== Task goal ==
For the records below, count the lines containing the word "screenshot" and reply with the number alone.

== Task material ==
---

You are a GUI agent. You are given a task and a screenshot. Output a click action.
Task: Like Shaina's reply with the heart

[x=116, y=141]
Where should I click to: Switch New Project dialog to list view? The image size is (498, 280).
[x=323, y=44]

---

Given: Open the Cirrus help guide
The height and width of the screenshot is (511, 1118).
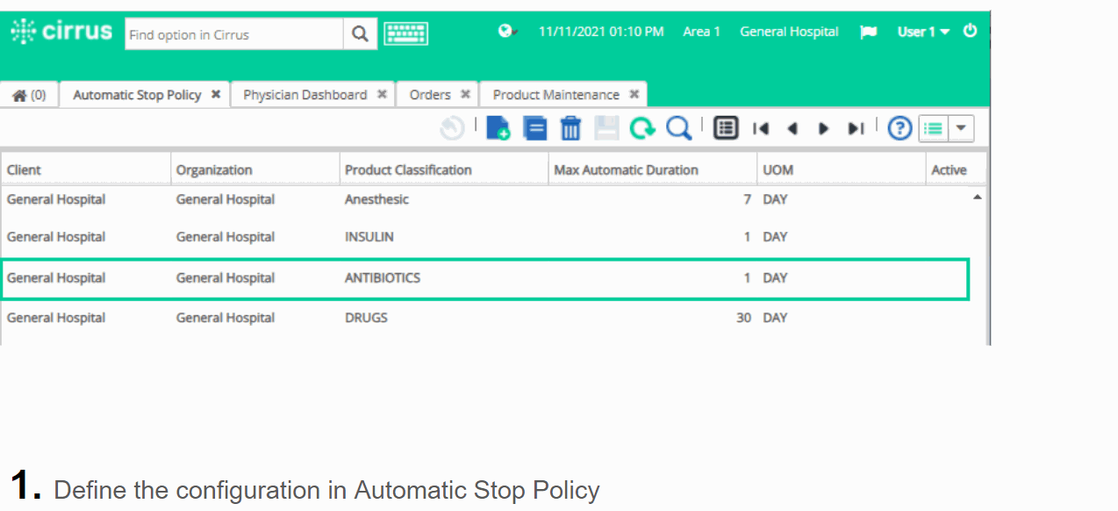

---

== Answer section ==
2